-- Work instruction 1 --
Reproduce the passage of the credit agreement amendment from "W I T N E S" up to and including "the Credit Agreement.", word for word.
-- Work instruction 2 --
Pick up the credit agreement amendment after its final sentence and keep writing it.

-- Excerpt provided --
┌──

THIRD AMENDMENT TO THIRD AMENDED AND RESTATEDCREDIT AGREEMENT

EX-10.35 7 a2168357zex-10_35.htm EXHIBIT 10.35

Exhibit 10.35

THIRD AMENDMENT TO THIRD AMENDED AND RESTATED CREDIT AGREEMENT

THIRD AMENDMENT TO THIRD AMENDED AND RESTATED CREDIT AGREEMENT, dated as of November 22, 2005 (this “Amendment”), to the Third Amended and Restated Credit Agreement, dated as of June 30, 2005 (as amended, supplemented or otherwise modified from time to time, the “Credit Agreement”), by and among General Electric Capital Corporation, as Agent (in such capacity, “Agent”), Inverness Medical Innovations, Inc. (“Innovations”), Wampole Laboratories, LLC and Inverness Medical (UK) Holdings Limited, as borrowers (“Borrowers”), the other Credit Parties signatory thereto, Merrill Lynch Capital, a division of Merrill Lynch Business Financial Services Inc., as documentation agent, co-syndication agent and lender, UBS Securities LLC, as co-syndication agent, and the lenders signatory thereto from time to time (collectively, the “Lenders”).

W I T N E S S E T H

WHEREAS, Agent and Requisite Lenders have agreed to amend the Credit Agreement in the manner, and on the terms and conditions, provided for herein.

NOW THEREFORE, in consideration of the premises and for other good and valuable consideration, the receipt, adequacy and sufficiency of which are hereby acknowledged, the parties hereto agree as follows:

1.             Definitions.  Capitalized terms not otherwise defined herein (including in the Recitals) shall have the meanings ascribed to them in the Credit Agreement.

2.             Amendment to Credit Agreement.  The Credit Agreement is hereby amended as of the Effective Date (as hereinafter defined) as follows:

(a)           Section 6.6 of the Credit Agreement is hereby amended by deleting such provision in its entirety and inserting the following in lieu thereof:

“6.6         Guaranteed Indebtedness.  No Credit Party shall create, incur, assume or permit to exceed any Guaranteed Indebtedness except (a) by endorsement of instruments or items of payment for deposit to the general account of any Credit Party, (b) for Guaranteed Indebtedness incurred for the benefit of any other Credit Party if the primary obligation is expressly permitted by this Agreement, and (c) Innovations may guaranty obligations of Inverness Medical (Shanghai) Co., Ltd. to suppliers in the ordinary course of business; provided that all such guaranties are unsecured and the obligations guarantied by all such guaranties do not exceed (i) $4,000,0000 in the aggregate at any time less (ii) the value of all assets at such time, other than the value of Inverness Medical (Shanghai) Co., Ltd., owned by the Credit Parties or any of the Excluded Subsidiaries (other than Inverness Medical (Shanghai) Co., Ltd.) and located in China.”

└──

-- Information supplied --
┌──

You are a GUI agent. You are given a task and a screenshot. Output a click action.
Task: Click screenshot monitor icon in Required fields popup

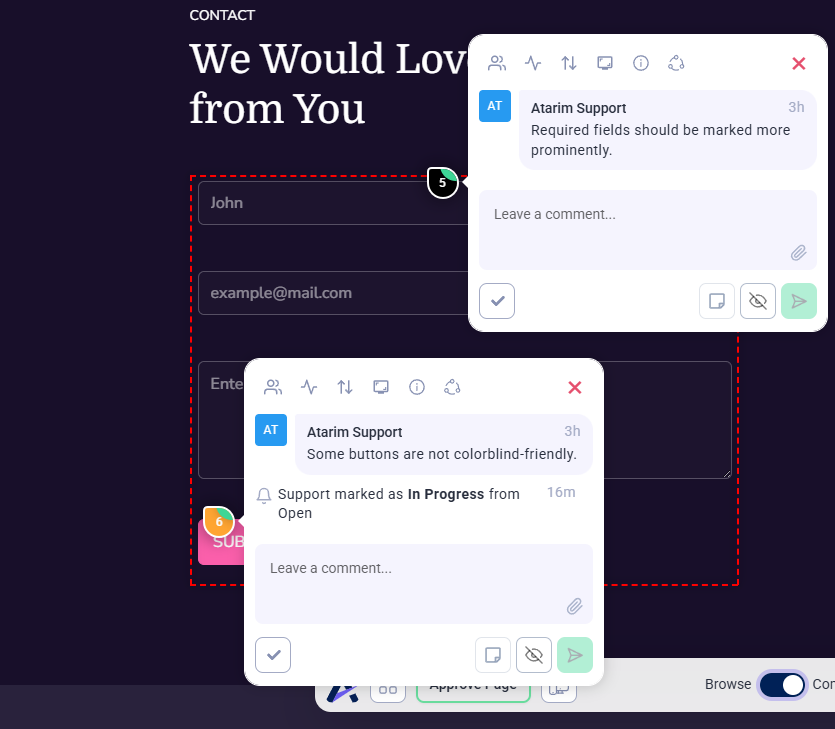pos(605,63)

└──
┌──

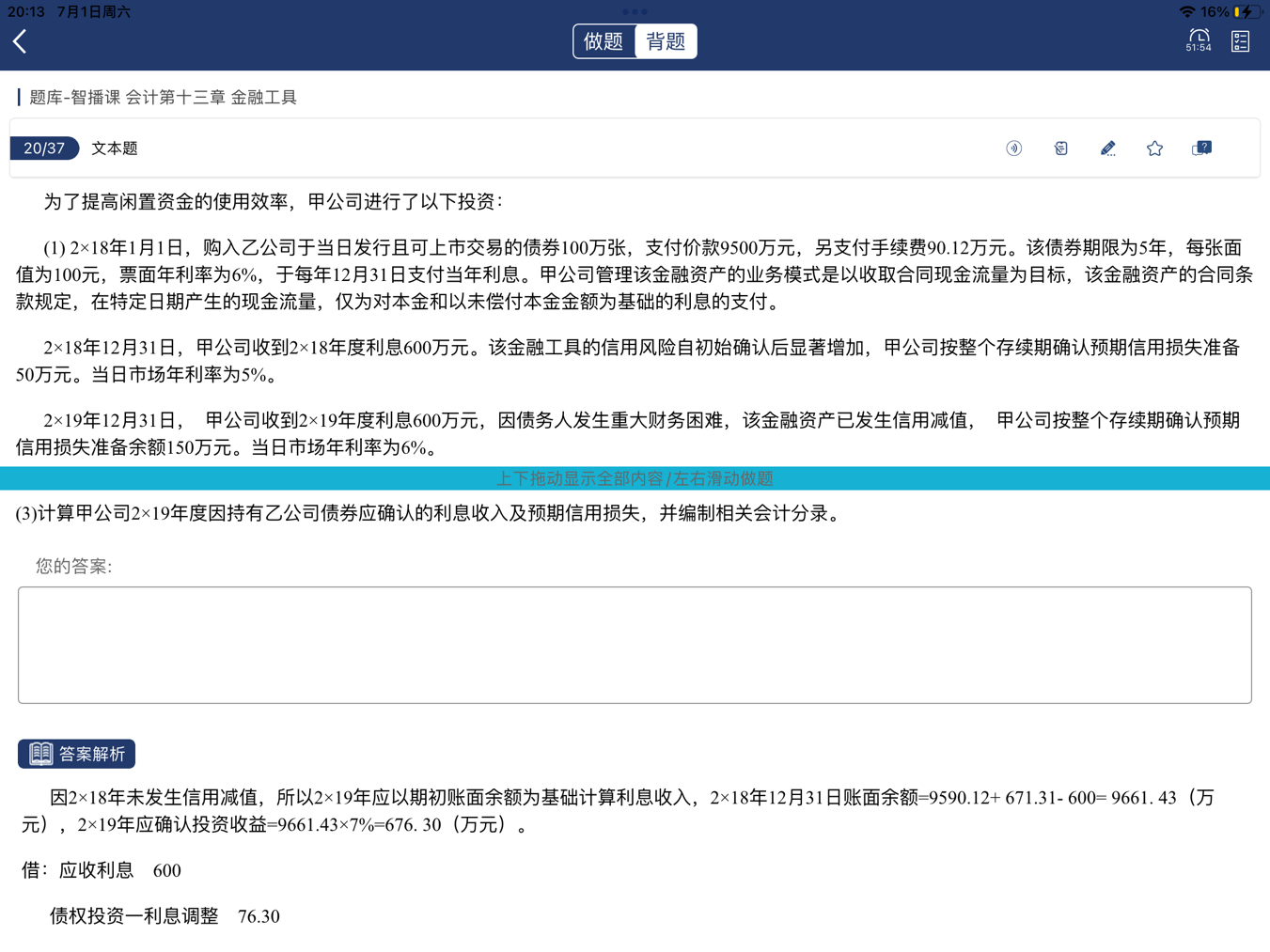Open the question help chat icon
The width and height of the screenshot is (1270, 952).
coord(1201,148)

└──
┌──

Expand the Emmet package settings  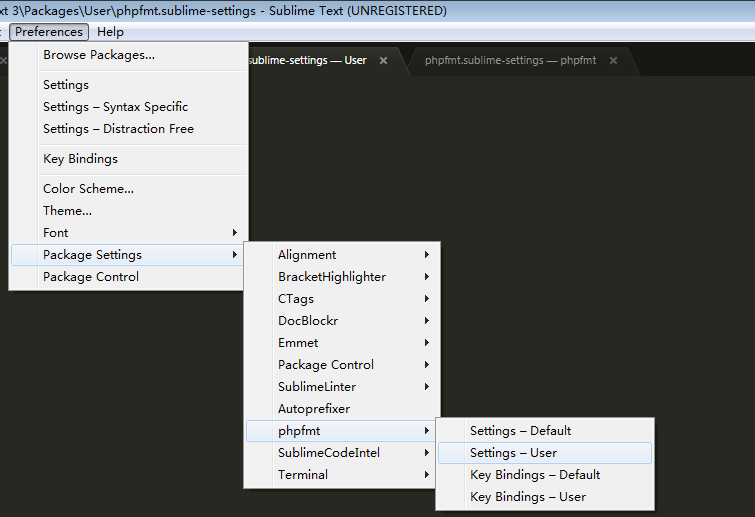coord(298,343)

└──

-- Written answer 1 --
W I T N E S S E T H

WHEREAS, Agent and Requisite Lenders have agreed to amend the Credit Agreement in the manner, and on the terms and conditions, provided for herein.

NOW THEREFORE, in consideration of the premises and for other good and valuable consideration, the receipt, adequacy and sufficiency of which are hereby acknowledged, the parties hereto agree as follows:

1.             Definitions.  Capitalized terms not otherwise defined herein (including in the Recitals) shall have the meanings ascribed to them in the Credit Agreement.

-- Written answer 2 --
(b)           Section 6.20 of the Credit Agreement is hereby amended by deleting the word “and” preceding clause (viii) in the first sentence thereof and inserting the following and the end of such sentence:



“(ix) providing guaranties to the extent permitted by Section 6.6 hereof; and (x) such other activities as may be consented to from time to time by Agent and Requisite Lenders in writing”.

(c)           Section 6.21 of the Credit Agreement is hereby amended by deleting such provision in its entirety and inserting the following in lieu thereof:

“6.21       Collateral in China.  At no time shall the aggregate value of all assets, other than the value of Inverness Medical (Shanghai) Co., Ltd., owned by the Credit Parties or any of the Excluded Subsidiaries (other than Inverness Medical (Shanghai) Co., Ltd. and located in China exceed (a) $4,000,000 in the aggregate at any time less (b) the aggregate value of any guaranties issued by Innovations pursuant to Section 6.6 hereof.”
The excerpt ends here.